Recordé el mal rato que había pasado la doctora al comunicármelo, evitando incluso pronunciar la palabra “cáncer”; le agradecí su intención, mientras, curiosamente, mi atención se fijaba en sus pendientes, que se movían al compás de cada uno de sus gestos. Me explicaron con claridad mi situación y las terapias que se aplicarían.
La intervención quirúrgica transcurrió sin complicaciones. Después, los médicos completaron el tratamiento aplicándome 30 sesiones de radioterapia. Allí conocí a Juana, esperando el turno de radiación, en su caso por un tumor mamario. Era aquel un sótano triste, con una sala de espera envuelta en un ambiente agobiante, cada uno con su cruz a cuestas, un lugar donde no se hablaba demasiado.
Juana era una mujer de complexión fuerte, aunque muy demacrada y sin pelo.

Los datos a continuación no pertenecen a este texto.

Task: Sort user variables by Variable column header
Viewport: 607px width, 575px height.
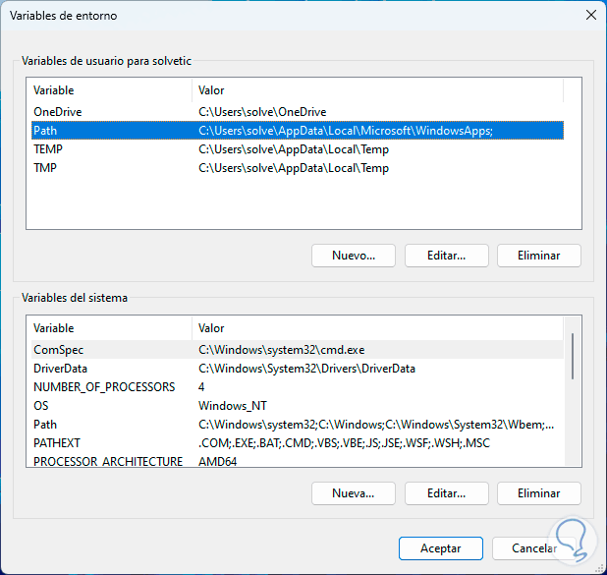Action: point(108,90)
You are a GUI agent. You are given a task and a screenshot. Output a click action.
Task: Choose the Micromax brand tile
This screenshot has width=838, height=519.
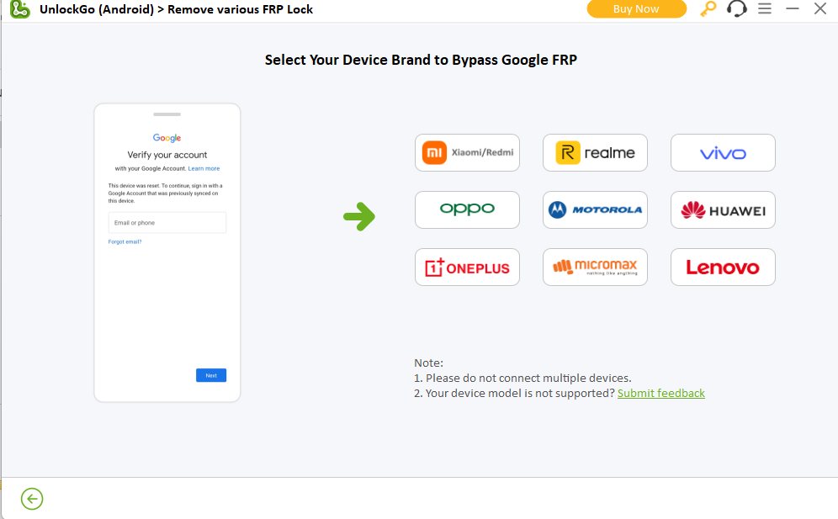(595, 267)
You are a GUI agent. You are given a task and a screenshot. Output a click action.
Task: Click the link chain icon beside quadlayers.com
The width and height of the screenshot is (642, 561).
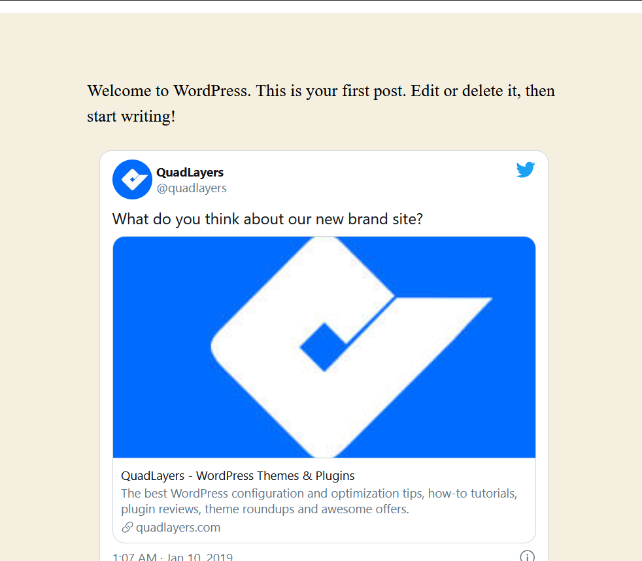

Su mirada invitaba a la cordialidad y entablamos una conversación que terminó cuando las enfermeras me llamaron para conducirme a la zona de radiación.
En los días siguientes fui conociéndola mejor; venía de un pueblo de Toledo y, a pesar de que la combinación entre la quimioterapia y las radiaciones la mantenían en una situación bastante precaria, su compañía surtía el efecto de una inyección de optimismo.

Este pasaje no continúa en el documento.